Hey, I was reading my book about C++ and read the default input piece of equipment was the keyboard, I was just wondering if there was a "simple" (ish) way to change it, example if i pressed a button on the monitor it would "cout << "monitor = pressed";" or w.e

Thanks

No way.., the moniter doesn't communicate with the PC in any way, except by recieving information for it to display.

> the moniter doesn't communicate with the PC in any way
Unless it's a touch screen. Ed has worked with those before, and it's treated just like a mouse in the code.

In reality, almost all hardware does both I and O with the system.
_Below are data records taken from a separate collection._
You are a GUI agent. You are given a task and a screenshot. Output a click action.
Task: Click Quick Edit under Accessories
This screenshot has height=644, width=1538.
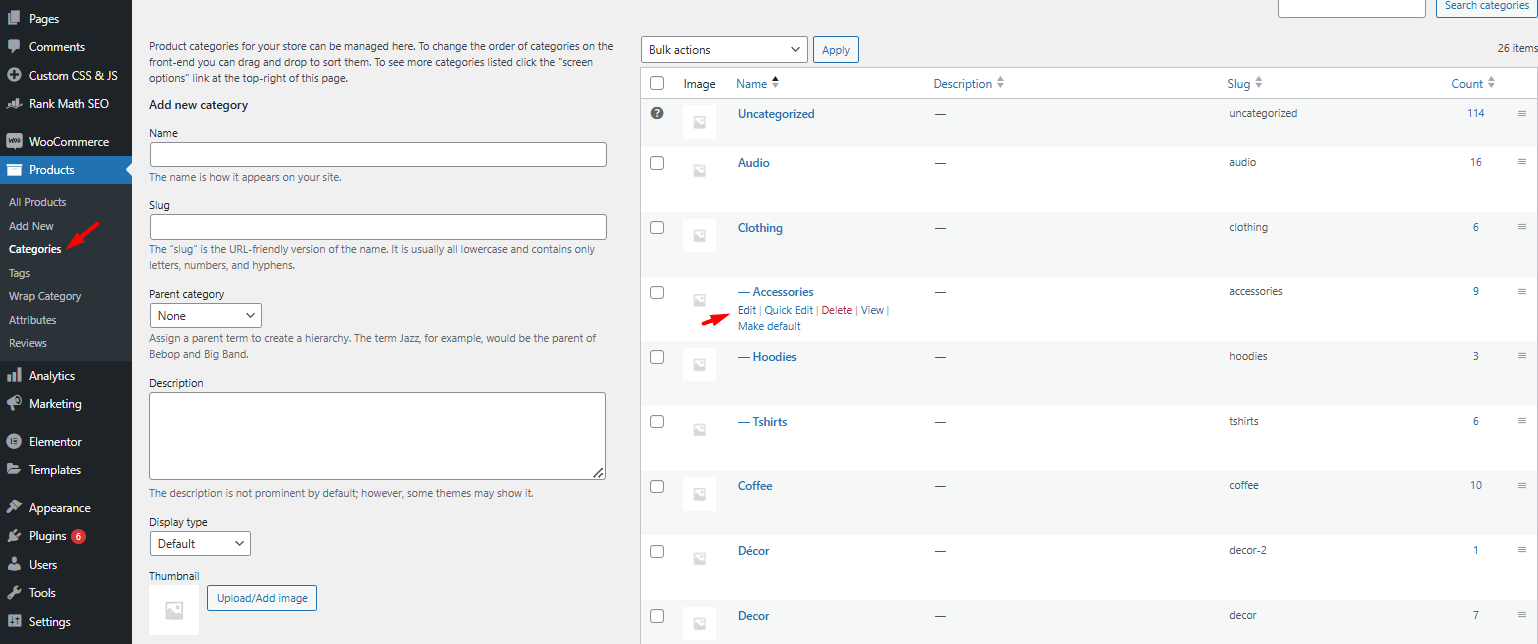click(788, 311)
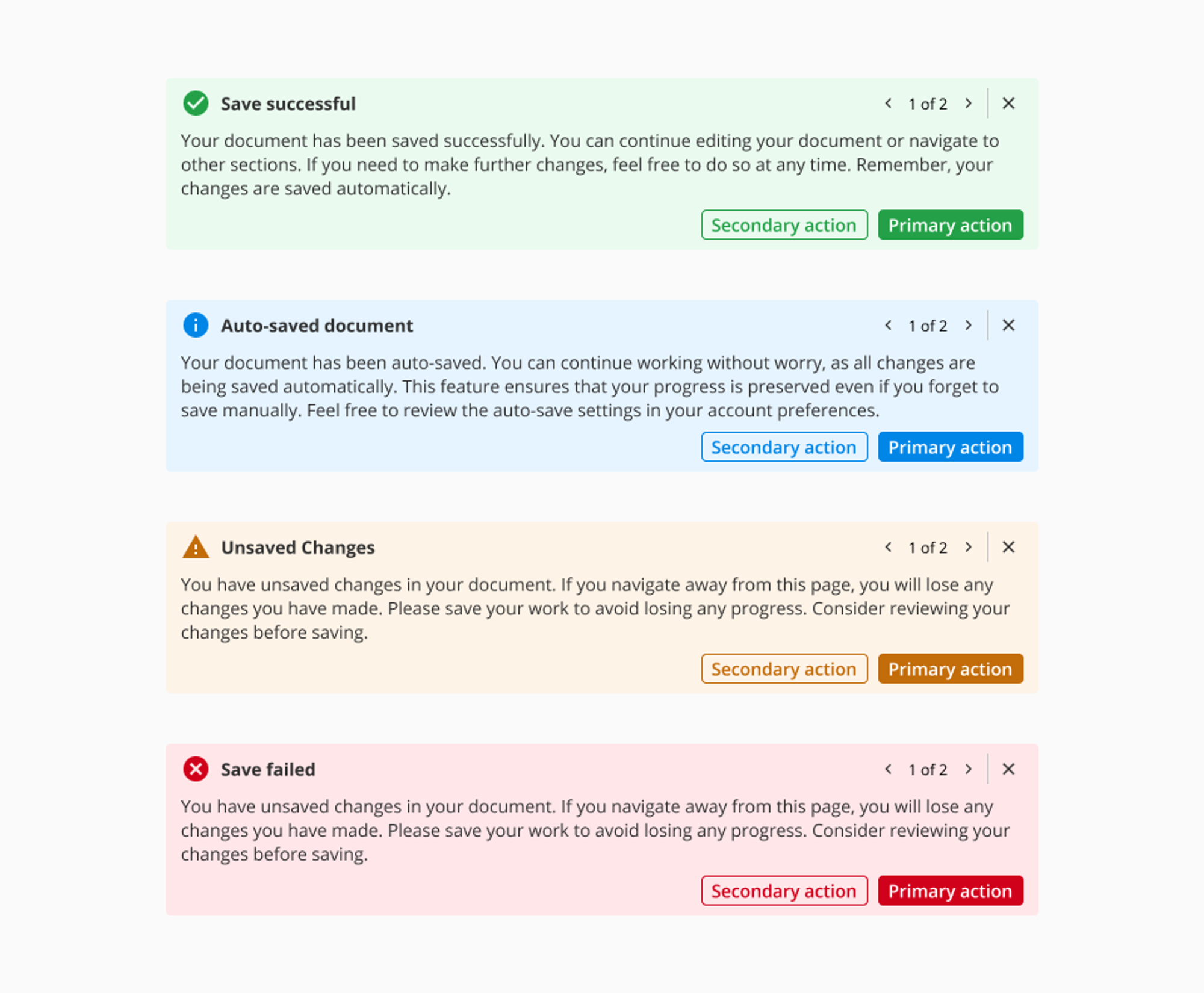Show next message in Unsaved Changes alert

point(968,547)
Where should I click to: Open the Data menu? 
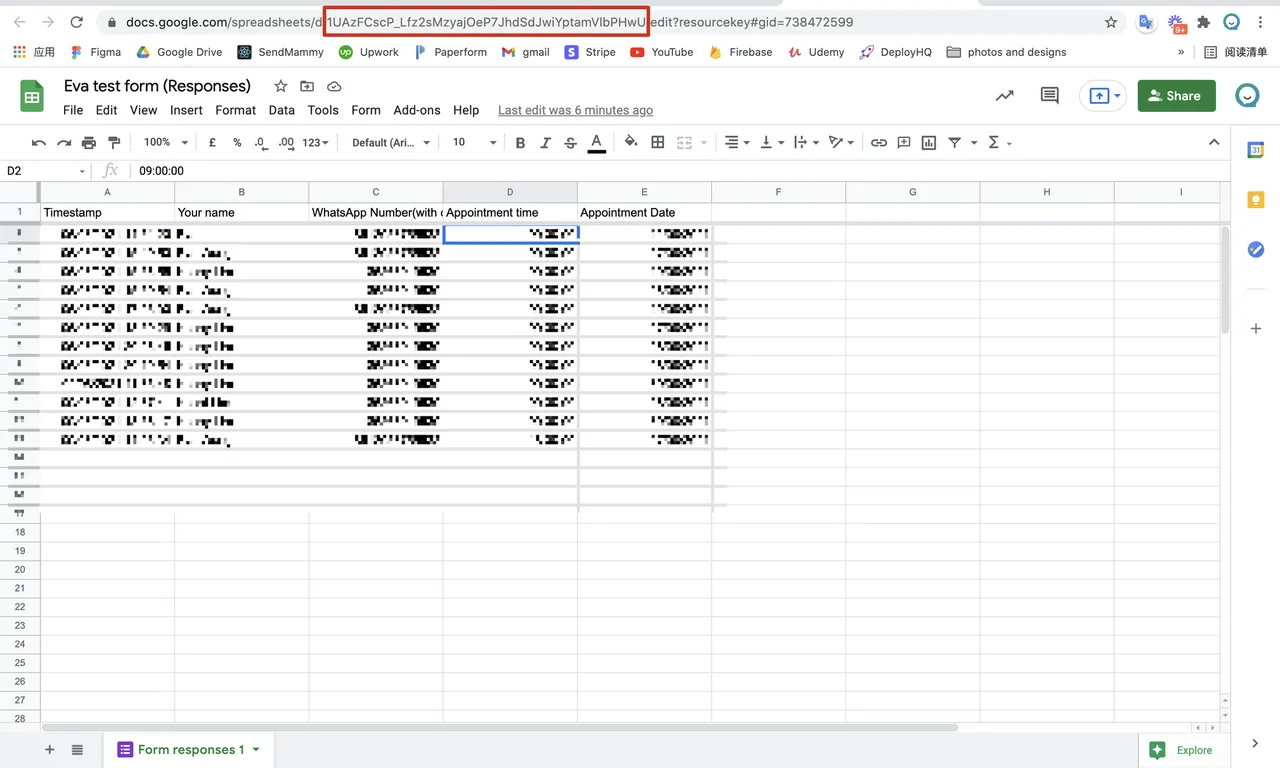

The difference is in how the device is integrated into the system. A keyboard is typically (and AFAIK, always) treated as an input device, so programs that interact with it through the keyboard device driver can only use it to gather input.
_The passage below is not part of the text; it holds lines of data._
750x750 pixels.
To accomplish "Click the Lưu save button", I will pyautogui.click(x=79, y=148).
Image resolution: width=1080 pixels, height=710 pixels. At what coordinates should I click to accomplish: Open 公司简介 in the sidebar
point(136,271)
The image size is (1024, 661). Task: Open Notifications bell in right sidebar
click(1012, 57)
Another important attribute is the kind of data handled by the device. While everything boils down to bytes, the meaning of those bytes differs depending on the device. For a keyboard, numbers mean key presses and releases, which are translated to letters, etc, that your program can read from the device driver. For a monitor, the data represents color information.

So, like Ed said, if your monitor can recognize touch, the system will typically have two device drivers attached to the monitor: one for color display (like all monitors), and another that looks like a mouse driver to the application, but which is in reality translating touch information into the mouse data.


What your book is probably getting at is that C++ doesn't really care where the input comes from. Most terminals have a keyboard attached to them for us humans to play with. But that is not necessary, nor is it required by the C++ standard. That's why things like redirection work.
For example, the following program counts the number of lines input before ENTER is pressed twice:

#include <iostream>
#include <string>
using namespace std;
int main()
  {
  string   s;
  unsigned count = 0;
  while (getline( cin, s ))
    if (s.empty()) break;
    else count++;
  cout << count << endl;
  return 0;
  }

You can run the program normally:

C:\> count
hello
there

2

C:\> count < foo.txt
17

C:\>

In the first example, the program "count.exe" counted text entered by the user at the keyboard.
In the second example, the program counted the number of consecutive non-blank lines in the file "foo.txt", which is not a keyboard.

Hope this helps.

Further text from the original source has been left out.